WHAT IS NEEDED:
Give back every one of the entries below word for word, with nothing changed.

GIVEN INFORMATION:
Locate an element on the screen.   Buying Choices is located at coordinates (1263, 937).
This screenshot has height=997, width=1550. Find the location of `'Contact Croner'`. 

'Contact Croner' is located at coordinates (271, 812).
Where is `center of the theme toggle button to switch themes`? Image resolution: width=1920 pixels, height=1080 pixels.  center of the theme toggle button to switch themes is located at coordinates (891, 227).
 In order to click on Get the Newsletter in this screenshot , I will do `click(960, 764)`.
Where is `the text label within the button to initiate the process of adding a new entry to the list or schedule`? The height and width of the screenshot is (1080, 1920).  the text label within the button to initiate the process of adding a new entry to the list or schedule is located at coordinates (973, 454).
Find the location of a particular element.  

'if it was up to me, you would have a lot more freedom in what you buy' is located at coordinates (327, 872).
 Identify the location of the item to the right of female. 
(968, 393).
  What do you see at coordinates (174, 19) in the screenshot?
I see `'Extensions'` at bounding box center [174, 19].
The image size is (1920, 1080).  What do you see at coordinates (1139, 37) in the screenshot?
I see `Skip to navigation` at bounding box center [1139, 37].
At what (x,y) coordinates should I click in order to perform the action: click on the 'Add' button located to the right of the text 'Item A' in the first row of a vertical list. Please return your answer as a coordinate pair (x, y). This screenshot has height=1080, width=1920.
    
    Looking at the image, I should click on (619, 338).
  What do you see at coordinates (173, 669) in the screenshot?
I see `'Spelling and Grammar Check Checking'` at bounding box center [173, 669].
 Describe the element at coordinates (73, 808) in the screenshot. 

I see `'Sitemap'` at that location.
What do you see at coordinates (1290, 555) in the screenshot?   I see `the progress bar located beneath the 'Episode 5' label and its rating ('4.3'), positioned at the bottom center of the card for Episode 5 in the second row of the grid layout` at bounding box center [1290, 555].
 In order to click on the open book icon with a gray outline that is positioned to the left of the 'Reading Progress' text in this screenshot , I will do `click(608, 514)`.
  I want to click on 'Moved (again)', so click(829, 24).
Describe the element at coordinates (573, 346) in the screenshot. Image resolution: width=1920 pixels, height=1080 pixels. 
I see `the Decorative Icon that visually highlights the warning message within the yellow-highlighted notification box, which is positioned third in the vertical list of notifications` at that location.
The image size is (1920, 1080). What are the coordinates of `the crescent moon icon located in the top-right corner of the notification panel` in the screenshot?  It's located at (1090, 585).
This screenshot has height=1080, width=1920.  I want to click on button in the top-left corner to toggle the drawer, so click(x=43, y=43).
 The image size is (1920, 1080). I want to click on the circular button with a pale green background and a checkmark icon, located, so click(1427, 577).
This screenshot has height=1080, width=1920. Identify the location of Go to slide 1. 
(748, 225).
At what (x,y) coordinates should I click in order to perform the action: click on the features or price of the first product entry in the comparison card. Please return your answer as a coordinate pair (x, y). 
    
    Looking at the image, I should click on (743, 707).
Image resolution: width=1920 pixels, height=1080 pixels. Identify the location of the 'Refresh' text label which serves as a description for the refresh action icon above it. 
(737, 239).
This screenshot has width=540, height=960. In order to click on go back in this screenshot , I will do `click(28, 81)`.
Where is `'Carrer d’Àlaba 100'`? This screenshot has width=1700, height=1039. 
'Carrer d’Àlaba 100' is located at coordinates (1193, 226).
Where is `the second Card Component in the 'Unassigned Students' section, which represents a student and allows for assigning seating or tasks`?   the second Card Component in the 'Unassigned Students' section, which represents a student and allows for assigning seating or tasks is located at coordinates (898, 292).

TASK OUTPUT:
Locate an element on the screen.   Buying Choices is located at coordinates (1263, 937).
This screenshot has height=997, width=1550. Find the location of `'Contact Croner'`. 

'Contact Croner' is located at coordinates (271, 812).
Where is `center of the theme toggle button to switch themes`? Image resolution: width=1920 pixels, height=1080 pixels.  center of the theme toggle button to switch themes is located at coordinates (891, 227).
 In order to click on Get the Newsletter in this screenshot , I will do `click(960, 764)`.
Where is `the text label within the button to initiate the process of adding a new entry to the list or schedule`? The height and width of the screenshot is (1080, 1920).  the text label within the button to initiate the process of adding a new entry to the list or schedule is located at coordinates (973, 454).
Find the location of a particular element.  

'if it was up to me, you would have a lot more freedom in what you buy' is located at coordinates (327, 872).
 Identify the location of the item to the right of female. 
(968, 393).
  What do you see at coordinates (174, 19) in the screenshot?
I see `'Extensions'` at bounding box center [174, 19].
The image size is (1920, 1080).  What do you see at coordinates (1139, 37) in the screenshot?
I see `Skip to navigation` at bounding box center [1139, 37].
At what (x,y) coordinates should I click in order to perform the action: click on the 'Add' button located to the right of the text 'Item A' in the first row of a vertical list. Please return your answer as a coordinate pair (x, y). This screenshot has height=1080, width=1920.
    
    Looking at the image, I should click on (619, 338).
  What do you see at coordinates (173, 669) in the screenshot?
I see `'Spelling and Grammar Check Checking'` at bounding box center [173, 669].
 Describe the element at coordinates (73, 808) in the screenshot. 

I see `'Sitemap'` at that location.
What do you see at coordinates (1290, 555) in the screenshot?   I see `the progress bar located beneath the 'Episode 5' label and its rating ('4.3'), positioned at the bottom center of the card for Episode 5 in the second row of the grid layout` at bounding box center [1290, 555].
 In order to click on the open book icon with a gray outline that is positioned to the left of the 'Reading Progress' text in this screenshot , I will do `click(608, 514)`.
  I want to click on 'Moved (again)', so click(829, 24).
Describe the element at coordinates (573, 346) in the screenshot. Image resolution: width=1920 pixels, height=1080 pixels. 
I see `the Decorative Icon that visually highlights the warning message within the yellow-highlighted notification box, which is positioned third in the vertical list of notifications` at that location.
The image size is (1920, 1080). What are the coordinates of `the crescent moon icon located in the top-right corner of the notification panel` in the screenshot?  It's located at (1090, 585).
This screenshot has height=1080, width=1920.  I want to click on button in the top-left corner to toggle the drawer, so click(x=43, y=43).
 The image size is (1920, 1080). I want to click on the circular button with a pale green background and a checkmark icon, located, so click(1427, 577).
This screenshot has height=1080, width=1920. Identify the location of Go to slide 1. 
(748, 225).
At what (x,y) coordinates should I click in order to perform the action: click on the features or price of the first product entry in the comparison card. Please return your answer as a coordinate pair (x, y). 
    
    Looking at the image, I should click on (743, 707).
Image resolution: width=1920 pixels, height=1080 pixels. Identify the location of the 'Refresh' text label which serves as a description for the refresh action icon above it. 
(737, 239).
This screenshot has width=540, height=960. In order to click on go back in this screenshot , I will do `click(28, 81)`.
Where is `'Carrer d’Àlaba 100'`? This screenshot has width=1700, height=1039. 
'Carrer d’Àlaba 100' is located at coordinates (1193, 226).
Where is `the second Card Component in the 'Unassigned Students' section, which represents a student and allows for assigning seating or tasks`?   the second Card Component in the 'Unassigned Students' section, which represents a student and allows for assigning seating or tasks is located at coordinates (898, 292).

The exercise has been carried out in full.